__Your instructions__. Only some lines are wanted. Transcribe, exactly, the lines below from the line with "Open Time and" up to and including the line with "The image size is (825, 598).".
- - - - -
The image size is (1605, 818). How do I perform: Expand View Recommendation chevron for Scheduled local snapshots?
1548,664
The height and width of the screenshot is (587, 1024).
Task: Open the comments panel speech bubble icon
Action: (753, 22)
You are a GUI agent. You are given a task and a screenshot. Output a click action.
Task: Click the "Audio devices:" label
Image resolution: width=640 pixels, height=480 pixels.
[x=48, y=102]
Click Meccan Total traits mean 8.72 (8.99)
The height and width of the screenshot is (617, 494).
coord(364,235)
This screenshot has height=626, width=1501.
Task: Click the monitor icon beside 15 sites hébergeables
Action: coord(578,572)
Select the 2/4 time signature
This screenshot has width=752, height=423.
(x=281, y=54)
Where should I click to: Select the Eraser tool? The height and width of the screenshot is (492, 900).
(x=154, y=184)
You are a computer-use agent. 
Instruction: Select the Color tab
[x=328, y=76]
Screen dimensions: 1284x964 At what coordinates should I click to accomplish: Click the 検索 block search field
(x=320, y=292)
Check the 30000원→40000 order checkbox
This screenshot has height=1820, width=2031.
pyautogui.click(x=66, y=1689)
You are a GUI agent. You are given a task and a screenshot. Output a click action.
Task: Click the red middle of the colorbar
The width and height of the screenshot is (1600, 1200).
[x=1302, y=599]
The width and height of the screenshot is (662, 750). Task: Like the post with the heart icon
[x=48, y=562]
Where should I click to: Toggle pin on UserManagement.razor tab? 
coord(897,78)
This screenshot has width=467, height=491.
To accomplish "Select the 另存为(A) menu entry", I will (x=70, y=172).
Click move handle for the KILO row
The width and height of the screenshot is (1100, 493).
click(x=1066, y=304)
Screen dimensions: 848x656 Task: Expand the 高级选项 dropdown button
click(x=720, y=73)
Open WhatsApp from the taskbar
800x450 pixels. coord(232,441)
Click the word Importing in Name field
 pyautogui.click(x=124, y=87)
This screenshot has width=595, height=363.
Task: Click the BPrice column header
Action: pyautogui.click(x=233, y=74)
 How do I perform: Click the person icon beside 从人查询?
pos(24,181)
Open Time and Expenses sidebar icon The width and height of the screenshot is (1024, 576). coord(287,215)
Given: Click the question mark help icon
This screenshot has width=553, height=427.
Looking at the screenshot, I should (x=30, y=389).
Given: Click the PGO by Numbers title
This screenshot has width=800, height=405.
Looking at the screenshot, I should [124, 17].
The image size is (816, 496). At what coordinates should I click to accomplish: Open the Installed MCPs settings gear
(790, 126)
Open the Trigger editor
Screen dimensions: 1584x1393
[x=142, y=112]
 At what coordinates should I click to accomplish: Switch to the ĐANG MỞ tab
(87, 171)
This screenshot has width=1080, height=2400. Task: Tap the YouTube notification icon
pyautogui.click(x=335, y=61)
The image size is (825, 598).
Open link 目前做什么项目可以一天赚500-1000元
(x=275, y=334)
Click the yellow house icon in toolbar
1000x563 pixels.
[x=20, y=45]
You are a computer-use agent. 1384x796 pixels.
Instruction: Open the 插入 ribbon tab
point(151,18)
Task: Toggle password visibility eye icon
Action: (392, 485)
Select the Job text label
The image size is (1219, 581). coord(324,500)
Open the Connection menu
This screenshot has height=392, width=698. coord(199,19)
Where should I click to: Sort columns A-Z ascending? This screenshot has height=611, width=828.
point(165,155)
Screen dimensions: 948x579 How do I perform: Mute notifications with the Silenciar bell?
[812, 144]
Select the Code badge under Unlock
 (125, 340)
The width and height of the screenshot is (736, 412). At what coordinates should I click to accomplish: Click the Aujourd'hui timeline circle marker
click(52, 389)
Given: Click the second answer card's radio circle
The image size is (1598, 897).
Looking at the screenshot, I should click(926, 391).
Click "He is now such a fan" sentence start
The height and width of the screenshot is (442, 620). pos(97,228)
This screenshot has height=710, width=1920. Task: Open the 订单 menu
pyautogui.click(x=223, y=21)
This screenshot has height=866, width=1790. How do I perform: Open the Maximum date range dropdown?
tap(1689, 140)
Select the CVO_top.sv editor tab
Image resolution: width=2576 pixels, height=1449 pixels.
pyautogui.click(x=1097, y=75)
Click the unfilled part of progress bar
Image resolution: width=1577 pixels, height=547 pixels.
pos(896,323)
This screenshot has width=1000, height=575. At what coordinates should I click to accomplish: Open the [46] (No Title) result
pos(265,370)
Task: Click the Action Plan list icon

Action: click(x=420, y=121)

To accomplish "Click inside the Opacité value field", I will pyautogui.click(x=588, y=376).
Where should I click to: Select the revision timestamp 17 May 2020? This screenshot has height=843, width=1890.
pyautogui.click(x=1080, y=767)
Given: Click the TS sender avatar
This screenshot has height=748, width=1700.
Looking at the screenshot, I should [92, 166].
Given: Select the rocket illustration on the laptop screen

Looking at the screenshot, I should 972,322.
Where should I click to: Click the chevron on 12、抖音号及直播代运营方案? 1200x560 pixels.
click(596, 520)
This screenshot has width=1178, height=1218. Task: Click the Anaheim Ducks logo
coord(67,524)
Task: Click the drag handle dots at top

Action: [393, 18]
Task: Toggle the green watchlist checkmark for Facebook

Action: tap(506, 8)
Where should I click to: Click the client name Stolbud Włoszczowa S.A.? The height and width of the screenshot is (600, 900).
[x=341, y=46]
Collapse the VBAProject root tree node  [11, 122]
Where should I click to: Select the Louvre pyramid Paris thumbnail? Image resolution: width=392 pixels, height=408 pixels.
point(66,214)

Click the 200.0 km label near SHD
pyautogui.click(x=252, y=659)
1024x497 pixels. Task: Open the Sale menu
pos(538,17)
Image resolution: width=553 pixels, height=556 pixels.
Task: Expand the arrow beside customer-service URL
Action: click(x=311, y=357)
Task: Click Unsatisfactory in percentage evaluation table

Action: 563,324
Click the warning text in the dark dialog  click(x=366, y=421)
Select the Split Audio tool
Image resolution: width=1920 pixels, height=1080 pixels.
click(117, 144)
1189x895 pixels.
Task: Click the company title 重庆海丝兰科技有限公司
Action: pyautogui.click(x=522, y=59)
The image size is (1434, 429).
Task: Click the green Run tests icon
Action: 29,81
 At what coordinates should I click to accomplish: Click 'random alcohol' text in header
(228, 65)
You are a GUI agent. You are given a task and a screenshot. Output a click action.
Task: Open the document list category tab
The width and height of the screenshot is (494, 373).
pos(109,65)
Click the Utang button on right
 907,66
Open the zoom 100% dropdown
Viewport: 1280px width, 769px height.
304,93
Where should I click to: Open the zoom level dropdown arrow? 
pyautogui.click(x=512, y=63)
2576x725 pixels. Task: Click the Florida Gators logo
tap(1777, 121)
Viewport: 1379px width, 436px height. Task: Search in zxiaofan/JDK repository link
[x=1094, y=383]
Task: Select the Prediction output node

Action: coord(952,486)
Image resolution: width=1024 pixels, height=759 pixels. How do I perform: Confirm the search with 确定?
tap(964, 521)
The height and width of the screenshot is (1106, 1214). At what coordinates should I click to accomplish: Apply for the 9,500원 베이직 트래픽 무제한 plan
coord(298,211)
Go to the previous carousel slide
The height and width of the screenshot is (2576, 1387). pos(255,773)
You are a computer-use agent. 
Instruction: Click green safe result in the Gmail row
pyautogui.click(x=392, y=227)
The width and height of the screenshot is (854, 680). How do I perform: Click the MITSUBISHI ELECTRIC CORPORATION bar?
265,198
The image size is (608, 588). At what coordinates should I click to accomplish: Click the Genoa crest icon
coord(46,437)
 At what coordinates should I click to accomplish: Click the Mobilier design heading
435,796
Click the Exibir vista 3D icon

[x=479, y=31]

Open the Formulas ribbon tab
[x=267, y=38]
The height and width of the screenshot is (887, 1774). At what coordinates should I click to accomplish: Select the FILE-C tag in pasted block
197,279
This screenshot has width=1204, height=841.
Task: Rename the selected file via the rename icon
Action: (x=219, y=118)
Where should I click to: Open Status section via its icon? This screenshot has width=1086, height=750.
- - - - -
__Output__.
Open Time and Expenses sidebar icon The width and height of the screenshot is (1024, 576). coord(287,215)
Given: Click the question mark help icon
This screenshot has width=553, height=427.
Looking at the screenshot, I should (x=30, y=389).
Given: Click the PGO by Numbers title
This screenshot has width=800, height=405.
Looking at the screenshot, I should [124, 17].
The image size is (816, 496). At what coordinates should I click to accomplish: Open the Installed MCPs settings gear
(790, 126)
Open the Trigger editor
Screen dimensions: 1584x1393
[x=142, y=112]
 At what coordinates should I click to accomplish: Switch to the ĐANG MỞ tab
(87, 171)
This screenshot has width=1080, height=2400. Task: Tap the YouTube notification icon
pyautogui.click(x=335, y=61)
The image size is (825, 598).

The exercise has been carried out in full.